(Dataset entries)
+ + + + + + +

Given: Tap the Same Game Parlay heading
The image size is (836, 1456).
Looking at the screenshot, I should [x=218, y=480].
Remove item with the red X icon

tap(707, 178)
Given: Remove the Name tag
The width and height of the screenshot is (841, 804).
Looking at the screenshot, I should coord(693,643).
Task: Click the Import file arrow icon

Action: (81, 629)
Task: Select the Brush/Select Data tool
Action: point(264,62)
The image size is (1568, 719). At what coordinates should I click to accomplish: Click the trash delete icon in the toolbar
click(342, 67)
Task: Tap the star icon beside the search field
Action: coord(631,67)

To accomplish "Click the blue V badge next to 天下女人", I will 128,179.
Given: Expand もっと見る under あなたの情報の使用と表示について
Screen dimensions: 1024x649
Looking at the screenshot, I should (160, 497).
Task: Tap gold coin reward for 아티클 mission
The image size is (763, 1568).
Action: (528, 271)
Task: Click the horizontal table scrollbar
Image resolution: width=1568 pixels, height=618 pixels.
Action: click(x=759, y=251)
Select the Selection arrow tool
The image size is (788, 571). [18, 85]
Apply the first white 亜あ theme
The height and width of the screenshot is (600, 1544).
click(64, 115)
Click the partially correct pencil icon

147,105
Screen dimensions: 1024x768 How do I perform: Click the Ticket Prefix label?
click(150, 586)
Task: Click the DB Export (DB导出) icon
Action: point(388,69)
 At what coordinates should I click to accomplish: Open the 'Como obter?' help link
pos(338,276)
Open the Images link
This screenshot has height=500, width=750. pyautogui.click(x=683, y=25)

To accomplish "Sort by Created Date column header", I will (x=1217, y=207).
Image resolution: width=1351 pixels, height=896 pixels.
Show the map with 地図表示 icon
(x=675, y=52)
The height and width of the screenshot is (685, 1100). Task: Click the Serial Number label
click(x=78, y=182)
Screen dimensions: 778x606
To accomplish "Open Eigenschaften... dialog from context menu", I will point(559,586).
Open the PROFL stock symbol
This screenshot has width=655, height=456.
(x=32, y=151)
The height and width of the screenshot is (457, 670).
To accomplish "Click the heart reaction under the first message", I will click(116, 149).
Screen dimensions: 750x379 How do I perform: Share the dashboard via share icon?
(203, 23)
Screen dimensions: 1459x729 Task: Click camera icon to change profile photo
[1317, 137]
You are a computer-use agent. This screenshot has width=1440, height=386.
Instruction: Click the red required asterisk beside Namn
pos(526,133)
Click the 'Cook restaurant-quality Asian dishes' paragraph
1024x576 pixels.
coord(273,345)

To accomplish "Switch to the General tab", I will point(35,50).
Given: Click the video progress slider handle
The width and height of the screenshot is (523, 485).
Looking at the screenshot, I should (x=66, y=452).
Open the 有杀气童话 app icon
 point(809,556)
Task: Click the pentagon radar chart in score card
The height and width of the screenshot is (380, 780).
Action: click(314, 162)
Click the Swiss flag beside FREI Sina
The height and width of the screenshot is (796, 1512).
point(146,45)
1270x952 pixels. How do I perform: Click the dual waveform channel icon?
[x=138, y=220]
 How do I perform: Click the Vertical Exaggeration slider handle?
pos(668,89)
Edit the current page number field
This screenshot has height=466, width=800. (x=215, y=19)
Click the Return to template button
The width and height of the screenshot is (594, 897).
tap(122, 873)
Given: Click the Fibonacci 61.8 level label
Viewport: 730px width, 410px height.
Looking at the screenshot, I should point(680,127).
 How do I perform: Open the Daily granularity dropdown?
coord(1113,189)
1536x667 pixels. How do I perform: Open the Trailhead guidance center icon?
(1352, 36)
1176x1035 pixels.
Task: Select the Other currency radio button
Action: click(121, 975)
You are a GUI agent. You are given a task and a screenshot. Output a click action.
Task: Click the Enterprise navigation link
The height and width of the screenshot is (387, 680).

+ + + + + + +

What you write must be the entries restated word for word, from the opening line through the one holding "Given: Remove the Name tag", with nothing else.

## EXERCISE RESULT
Given: Tap the Same Game Parlay heading
The image size is (836, 1456).
Looking at the screenshot, I should [x=218, y=480].
Remove item with the red X icon

tap(707, 178)
Given: Remove the Name tag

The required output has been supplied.